* _Your assignment_
Take the entries below and print only the lines from the one with "This screenshot has height=286, width=676." through the one with "Task: Pick the", exactly as they stand, both ends included.

* _Dataset entries_
* * * * *

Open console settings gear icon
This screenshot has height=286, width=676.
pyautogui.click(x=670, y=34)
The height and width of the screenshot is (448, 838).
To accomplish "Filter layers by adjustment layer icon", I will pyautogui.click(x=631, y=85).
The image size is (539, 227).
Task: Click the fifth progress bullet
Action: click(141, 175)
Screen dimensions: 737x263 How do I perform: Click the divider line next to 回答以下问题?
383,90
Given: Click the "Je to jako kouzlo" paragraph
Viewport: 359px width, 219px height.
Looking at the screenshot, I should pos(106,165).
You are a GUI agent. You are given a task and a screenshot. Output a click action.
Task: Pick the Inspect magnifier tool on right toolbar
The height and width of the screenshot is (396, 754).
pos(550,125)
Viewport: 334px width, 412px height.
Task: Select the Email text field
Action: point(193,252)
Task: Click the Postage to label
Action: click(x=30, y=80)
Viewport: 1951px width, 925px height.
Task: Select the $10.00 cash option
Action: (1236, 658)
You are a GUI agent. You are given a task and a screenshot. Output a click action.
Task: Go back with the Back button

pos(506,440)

* * * * *

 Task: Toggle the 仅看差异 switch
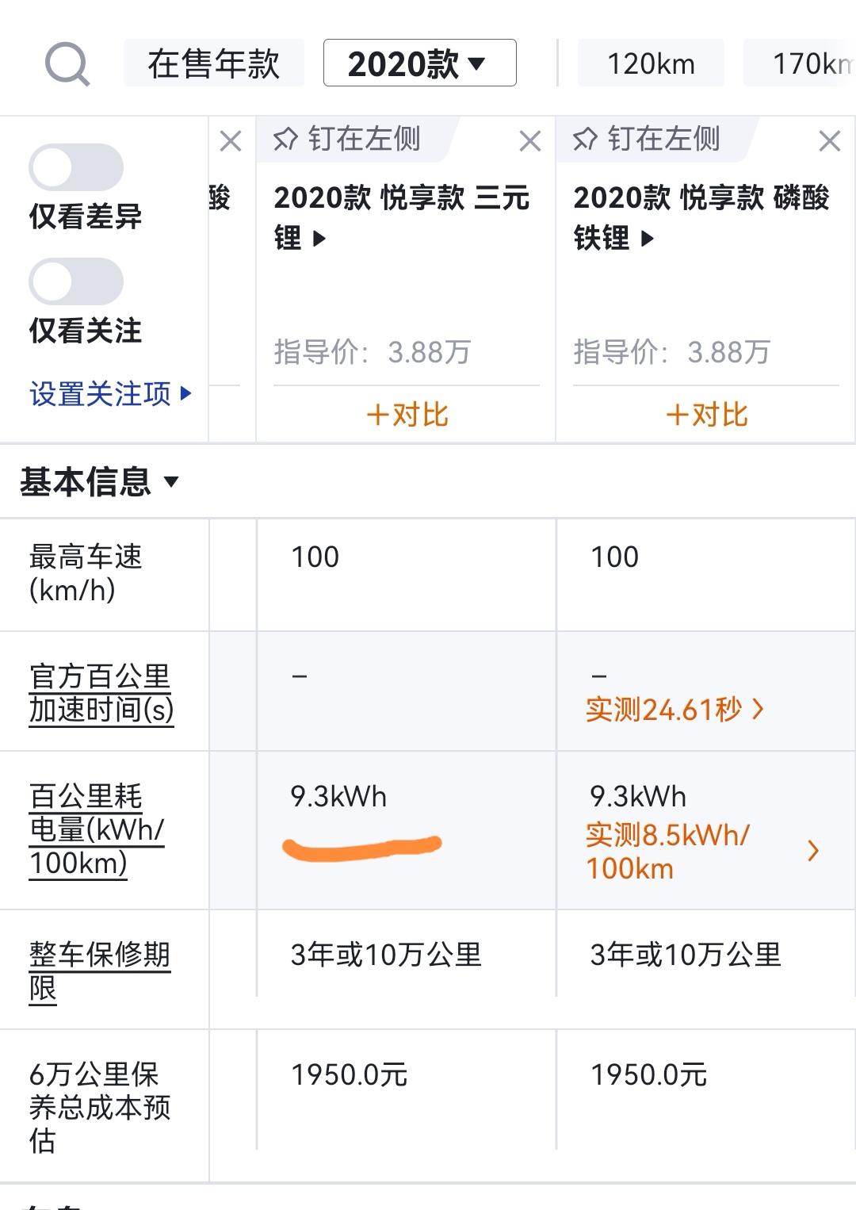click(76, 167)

* * * * *

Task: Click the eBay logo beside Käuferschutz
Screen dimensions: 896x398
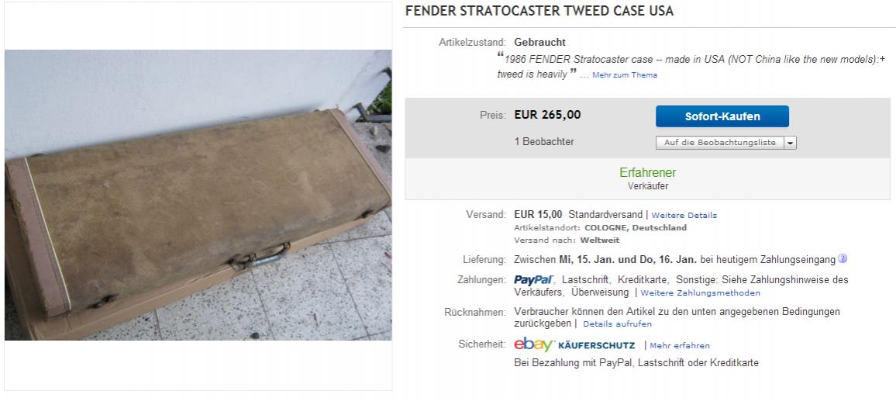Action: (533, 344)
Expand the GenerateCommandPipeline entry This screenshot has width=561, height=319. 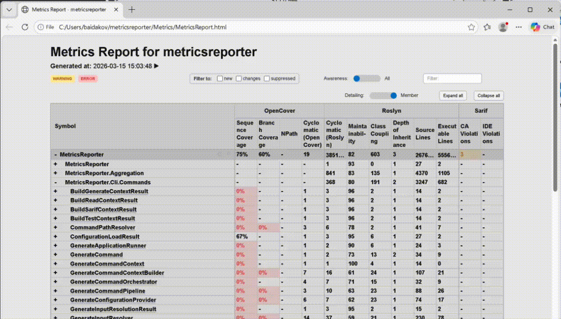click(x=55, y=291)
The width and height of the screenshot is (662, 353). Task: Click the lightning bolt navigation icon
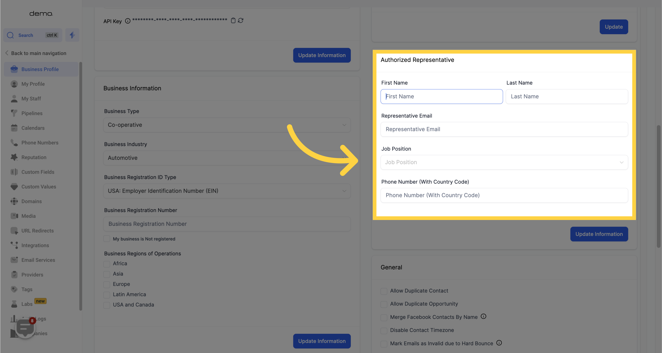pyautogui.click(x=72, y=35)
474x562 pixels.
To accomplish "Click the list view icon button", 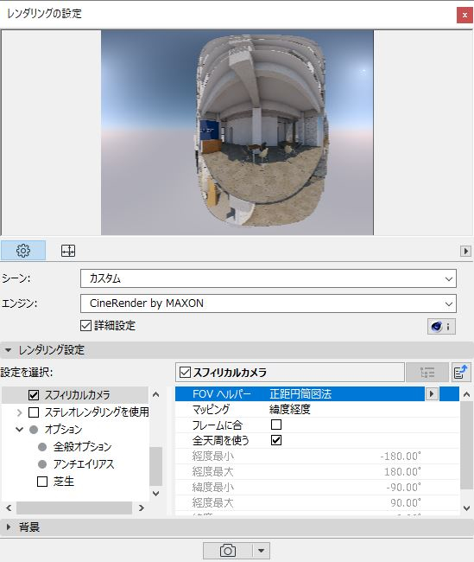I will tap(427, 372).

* * * * *

* _Task answer_
This screenshot has height=286, width=676.
pyautogui.click(x=670, y=34)
The height and width of the screenshot is (448, 838).
To accomplish "Filter layers by adjustment layer icon", I will pyautogui.click(x=631, y=85).
The image size is (539, 227).
Task: Click the fifth progress bullet
Action: click(141, 175)
Screen dimensions: 737x263 How do I perform: Click the divider line next to 回答以下问题?
383,90
Given: Click the "Je to jako kouzlo" paragraph
Viewport: 359px width, 219px height.
Looking at the screenshot, I should pos(106,165).
You are a GUI agent. You are given a task and a screenshot. Output a click action.
Task: Pick the Inspect magnifier tool on right toolbar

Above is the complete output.